Enfin il était membre national correspondant de l’Académie vétérinaire française.
Ici, il fut membre de l’ancienne Société d’anthropologie du Sud-Ouest et de la Société internationale d’écologie humaine – les deux ancêtres de la SEHA – ainsi que de la Société linnéenne. Esprit curieux et d’une grande culture, mélomane et musicien – il jouait de la flûte traversière dans un ensemble bordelais de soixante-dix exécutants –, nous nous souviendrons longtemps de sa gentillesse et de sa politesse raffinée, si rare de nos jours, de ses remarques pertinentes lors des conférences, de son humour aussi et… des pizzas qu’il ne manquait jamais de commander lors des repas qui accompagnaient les rencontres de la SEHA.

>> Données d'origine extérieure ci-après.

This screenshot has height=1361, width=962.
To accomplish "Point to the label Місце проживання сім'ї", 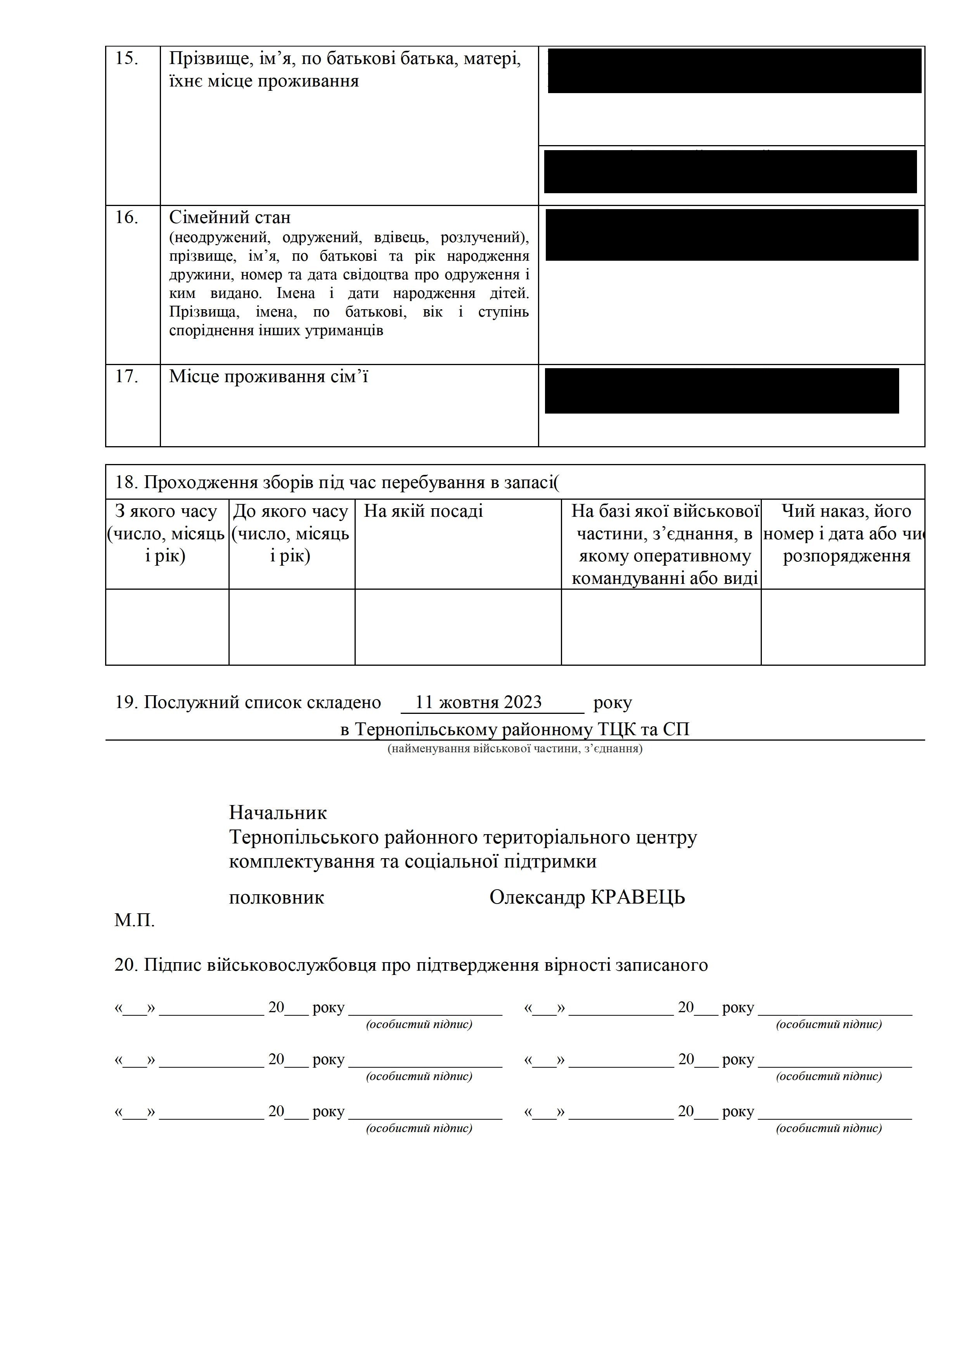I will (x=268, y=376).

Sa dernière année fut assombrie par la perte progressive de la vue. Il ne pouvait plus lire et cela l’attristait beaucoup. Et puis, doucement, sans faire de bruit, la lumière s’est éteinte et avec elle Louis Touratier s’en est allé…

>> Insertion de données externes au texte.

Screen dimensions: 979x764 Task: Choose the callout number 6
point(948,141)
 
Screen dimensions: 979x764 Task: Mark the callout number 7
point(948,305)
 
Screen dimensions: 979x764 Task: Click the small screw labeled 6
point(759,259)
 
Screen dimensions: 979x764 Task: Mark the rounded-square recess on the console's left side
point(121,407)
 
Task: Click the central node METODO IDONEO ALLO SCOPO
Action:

Le Docteur Touratier était un homme de bien. Il va nous manquer.[2]
Chantal GAUTHIER.
SEHA – Société d’Ecologie Humaine et d’Anthropologie
[1] Sur ce sujet il avait travaillé avec Jean-Louis Jacquemin, parasitologue, professeur honoraire à la faculté de médecine de Poitiers qui devait venir nous faire une conférence sur les bactéries au mois de mai 2020. Mais il y eut le Covid-19, le confinement… bref une année pas comme les autres.
[2] Nous tenons tout particulièrement à remercier sa nièce, Mme Agnès Stiesz qui a bien voulu nous communiquer des renseignements sur la vie et la carrière de Monsieur Touratier.